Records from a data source

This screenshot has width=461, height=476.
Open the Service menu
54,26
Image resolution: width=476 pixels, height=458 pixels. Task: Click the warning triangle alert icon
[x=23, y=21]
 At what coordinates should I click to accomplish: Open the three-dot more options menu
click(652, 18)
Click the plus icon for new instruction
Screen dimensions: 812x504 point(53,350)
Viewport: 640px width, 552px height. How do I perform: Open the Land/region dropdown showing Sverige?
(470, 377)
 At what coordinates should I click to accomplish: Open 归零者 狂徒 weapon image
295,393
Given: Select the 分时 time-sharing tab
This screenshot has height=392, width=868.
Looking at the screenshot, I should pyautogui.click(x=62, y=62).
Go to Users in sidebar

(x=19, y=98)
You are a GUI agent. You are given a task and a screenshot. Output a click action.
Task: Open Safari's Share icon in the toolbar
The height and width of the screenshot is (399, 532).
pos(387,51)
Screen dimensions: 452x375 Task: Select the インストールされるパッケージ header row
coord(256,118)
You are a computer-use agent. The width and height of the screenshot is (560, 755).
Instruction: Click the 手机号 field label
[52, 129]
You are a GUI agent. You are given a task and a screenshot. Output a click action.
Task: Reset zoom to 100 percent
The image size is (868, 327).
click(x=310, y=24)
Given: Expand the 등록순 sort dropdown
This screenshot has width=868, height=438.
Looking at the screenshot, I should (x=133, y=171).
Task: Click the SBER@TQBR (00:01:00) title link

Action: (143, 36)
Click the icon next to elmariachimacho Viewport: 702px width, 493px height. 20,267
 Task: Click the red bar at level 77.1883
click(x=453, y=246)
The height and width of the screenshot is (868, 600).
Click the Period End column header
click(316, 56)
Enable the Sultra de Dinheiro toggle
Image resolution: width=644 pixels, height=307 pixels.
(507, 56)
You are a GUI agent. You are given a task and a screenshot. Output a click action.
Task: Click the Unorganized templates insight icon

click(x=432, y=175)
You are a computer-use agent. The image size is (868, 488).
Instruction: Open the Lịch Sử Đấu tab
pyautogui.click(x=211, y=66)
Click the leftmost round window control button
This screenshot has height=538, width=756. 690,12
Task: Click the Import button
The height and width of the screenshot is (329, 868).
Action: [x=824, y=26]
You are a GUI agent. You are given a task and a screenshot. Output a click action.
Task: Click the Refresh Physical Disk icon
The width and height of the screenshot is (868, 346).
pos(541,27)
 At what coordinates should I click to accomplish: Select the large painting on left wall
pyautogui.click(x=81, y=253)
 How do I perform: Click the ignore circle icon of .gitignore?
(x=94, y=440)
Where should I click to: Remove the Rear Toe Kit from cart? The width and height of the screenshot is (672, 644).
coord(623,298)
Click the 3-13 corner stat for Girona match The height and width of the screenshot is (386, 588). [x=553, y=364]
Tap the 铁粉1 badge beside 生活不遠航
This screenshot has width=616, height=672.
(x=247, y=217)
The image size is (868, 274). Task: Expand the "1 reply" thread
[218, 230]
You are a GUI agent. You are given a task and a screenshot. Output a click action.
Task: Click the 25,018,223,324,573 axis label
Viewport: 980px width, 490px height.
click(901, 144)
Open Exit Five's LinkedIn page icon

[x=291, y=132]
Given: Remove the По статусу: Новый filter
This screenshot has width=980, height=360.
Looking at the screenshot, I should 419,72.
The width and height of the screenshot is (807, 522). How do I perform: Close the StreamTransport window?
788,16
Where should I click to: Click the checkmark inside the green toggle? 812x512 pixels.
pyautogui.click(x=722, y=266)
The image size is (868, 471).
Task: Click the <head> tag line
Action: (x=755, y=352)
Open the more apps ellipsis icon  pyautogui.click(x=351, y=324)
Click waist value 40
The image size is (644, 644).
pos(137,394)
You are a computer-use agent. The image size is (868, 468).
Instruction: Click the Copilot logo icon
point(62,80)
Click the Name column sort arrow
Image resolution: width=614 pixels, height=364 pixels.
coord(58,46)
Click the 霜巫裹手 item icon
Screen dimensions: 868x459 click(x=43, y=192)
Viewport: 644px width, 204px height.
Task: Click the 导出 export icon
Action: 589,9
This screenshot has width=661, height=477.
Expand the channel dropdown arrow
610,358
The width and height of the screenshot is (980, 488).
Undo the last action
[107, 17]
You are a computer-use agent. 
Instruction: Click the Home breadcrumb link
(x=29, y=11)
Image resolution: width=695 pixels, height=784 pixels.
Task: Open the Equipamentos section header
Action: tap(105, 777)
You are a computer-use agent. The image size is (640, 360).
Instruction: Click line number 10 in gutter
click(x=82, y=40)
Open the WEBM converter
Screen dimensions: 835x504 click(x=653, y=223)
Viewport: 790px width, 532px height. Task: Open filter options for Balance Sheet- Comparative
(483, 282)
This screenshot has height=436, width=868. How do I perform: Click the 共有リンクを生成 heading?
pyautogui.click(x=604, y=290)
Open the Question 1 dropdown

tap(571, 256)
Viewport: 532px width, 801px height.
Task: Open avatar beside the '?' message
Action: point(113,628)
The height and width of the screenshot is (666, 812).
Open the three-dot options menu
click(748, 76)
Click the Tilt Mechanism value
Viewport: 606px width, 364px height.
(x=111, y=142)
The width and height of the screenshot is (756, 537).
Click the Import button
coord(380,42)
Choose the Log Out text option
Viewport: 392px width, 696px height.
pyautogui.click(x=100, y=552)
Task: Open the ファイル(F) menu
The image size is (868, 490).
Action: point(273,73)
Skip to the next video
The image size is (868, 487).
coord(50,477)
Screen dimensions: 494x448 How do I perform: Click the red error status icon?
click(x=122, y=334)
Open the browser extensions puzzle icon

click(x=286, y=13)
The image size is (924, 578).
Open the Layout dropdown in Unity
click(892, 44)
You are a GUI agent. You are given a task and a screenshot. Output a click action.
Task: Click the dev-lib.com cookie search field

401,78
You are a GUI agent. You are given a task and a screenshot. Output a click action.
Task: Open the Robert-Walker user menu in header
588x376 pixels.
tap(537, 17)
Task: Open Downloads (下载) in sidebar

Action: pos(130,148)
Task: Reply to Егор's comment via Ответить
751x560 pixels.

_PROBLEM_. All of the data needs to be printed once more, exactly.

_SOLUTION BELOW_.
This screenshot has width=461, height=476.
Open the Service menu
54,26
Image resolution: width=476 pixels, height=458 pixels. Task: Click the warning triangle alert icon
[x=23, y=21]
 At what coordinates should I click to accomplish: Open the three-dot more options menu
click(652, 18)
Click the plus icon for new instruction
Screen dimensions: 812x504 point(53,350)
Viewport: 640px width, 552px height. How do I perform: Open the Land/region dropdown showing Sverige?
(470, 377)
 At what coordinates should I click to accomplish: Open 归零者 狂徒 weapon image
295,393
Given: Select the 分时 time-sharing tab
This screenshot has height=392, width=868.
Looking at the screenshot, I should pyautogui.click(x=62, y=62).
Go to Users in sidebar

(x=19, y=98)
You are a GUI agent. You are given a task and a screenshot. Output a click action.
Task: Open Safari's Share icon in the toolbar
The height and width of the screenshot is (399, 532).
pos(387,51)
Screen dimensions: 452x375 Task: Select the インストールされるパッケージ header row
coord(256,118)
You are a computer-use agent. The width and height of the screenshot is (560, 755).
Instruction: Click the 手机号 field label
[52, 129]
You are a GUI agent. You are given a task and a screenshot. Output a click action.
Task: Reset zoom to 100 percent
The image size is (868, 327).
click(x=310, y=24)
Given: Expand the 등록순 sort dropdown
This screenshot has width=868, height=438.
Looking at the screenshot, I should (x=133, y=171).
Task: Click the SBER@TQBR (00:01:00) title link

Action: (143, 36)
Click the icon next to elmariachimacho Viewport: 702px width, 493px height. 20,267
 Task: Click the red bar at level 77.1883
click(x=453, y=246)
The height and width of the screenshot is (868, 600).
Click the Period End column header
click(316, 56)
Enable the Sultra de Dinheiro toggle
Image resolution: width=644 pixels, height=307 pixels.
(507, 56)
You are a GUI agent. You are given a task and a screenshot. Output a click action.
Task: Click the Unorganized templates insight icon

click(x=432, y=175)
You are a computer-use agent. The image size is (868, 488).
Instruction: Open the Lịch Sử Đấu tab
pyautogui.click(x=211, y=66)
Click the leftmost round window control button
This screenshot has height=538, width=756. 690,12
Task: Click the Import button
The height and width of the screenshot is (329, 868).
Action: [x=824, y=26]
You are a GUI agent. You are given a task and a screenshot. Output a click action.
Task: Click the Refresh Physical Disk icon
The width and height of the screenshot is (868, 346).
pos(541,27)
 At what coordinates should I click to accomplish: Select the large painting on left wall
pyautogui.click(x=81, y=253)
 How do I perform: Click the ignore circle icon of .gitignore?
(x=94, y=440)
Where should I click to: Remove the Rear Toe Kit from cart? The width and height of the screenshot is (672, 644).
coord(623,298)
Click the 3-13 corner stat for Girona match The height and width of the screenshot is (386, 588). [x=553, y=364]
Tap the 铁粉1 badge beside 生活不遠航
This screenshot has width=616, height=672.
(x=247, y=217)
The image size is (868, 274). Task: Expand the "1 reply" thread
[218, 230]
You are a GUI agent. You are given a task and a screenshot. Output a click action.
Task: Click the 25,018,223,324,573 axis label
Viewport: 980px width, 490px height.
click(901, 144)
Open Exit Five's LinkedIn page icon

[x=291, y=132]
Given: Remove the По статусу: Новый filter
This screenshot has width=980, height=360.
Looking at the screenshot, I should 419,72.
The width and height of the screenshot is (807, 522). How do I perform: Close the StreamTransport window?
788,16
Where should I click to: Click the checkmark inside the green toggle? 812x512 pixels.
pyautogui.click(x=722, y=266)
The image size is (868, 471).
Task: Click the <head> tag line
Action: (x=755, y=352)
Open the more apps ellipsis icon  pyautogui.click(x=351, y=324)
Click waist value 40
The image size is (644, 644).
pos(137,394)
You are a computer-use agent. The image size is (868, 468).
Instruction: Click the Copilot logo icon
point(62,80)
Click the Name column sort arrow
Image resolution: width=614 pixels, height=364 pixels.
coord(58,46)
Click the 霜巫裹手 item icon
Screen dimensions: 868x459 click(x=43, y=192)
Viewport: 644px width, 204px height.
Task: Click the 导出 export icon
Action: 589,9
This screenshot has width=661, height=477.
Expand the channel dropdown arrow
610,358
The width and height of the screenshot is (980, 488).
Undo the last action
[107, 17]
You are a computer-use agent. 
Instruction: Click the Home breadcrumb link
(x=29, y=11)
Image resolution: width=695 pixels, height=784 pixels.
Task: Open the Equipamentos section header
Action: tap(105, 777)
You are a computer-use agent. The image size is (640, 360).
Instruction: Click line number 10 in gutter
click(x=82, y=40)
Open the WEBM converter
Screen dimensions: 835x504 click(x=653, y=223)
Viewport: 790px width, 532px height. Task: Open filter options for Balance Sheet- Comparative
(483, 282)
This screenshot has height=436, width=868. How do I perform: Click the 共有リンクを生成 heading?
pyautogui.click(x=604, y=290)
Open the Question 1 dropdown

tap(571, 256)
Viewport: 532px width, 801px height.
Task: Open avatar beside the '?' message
Action: point(113,628)
The height and width of the screenshot is (666, 812).
Open the three-dot options menu
click(748, 76)
Click the Tilt Mechanism value
Viewport: 606px width, 364px height.
(x=111, y=142)
The width and height of the screenshot is (756, 537).
Click the Import button
coord(380,42)
Choose the Log Out text option
Viewport: 392px width, 696px height.
pyautogui.click(x=100, y=552)
Task: Open the ファイル(F) menu
The image size is (868, 490).
Action: point(273,73)
Skip to the next video
The image size is (868, 487).
coord(50,477)
Screen dimensions: 494x448 How do I perform: Click the red error status icon?
click(x=122, y=334)
Open the browser extensions puzzle icon

click(x=286, y=13)
The image size is (924, 578).
Open the Layout dropdown in Unity
click(892, 44)
You are a GUI agent. You are given a task and a screenshot. Output a click action.
Task: Click the dev-lib.com cookie search field

401,78
You are a GUI agent. You are given a task and a screenshot. Output a click action.
Task: Open the Robert-Walker user menu in header
588x376 pixels.
tap(537, 17)
Task: Open Downloads (下载) in sidebar

Action: pos(130,148)
Task: Reply to Егор's comment via Ответить
751x560 pixels.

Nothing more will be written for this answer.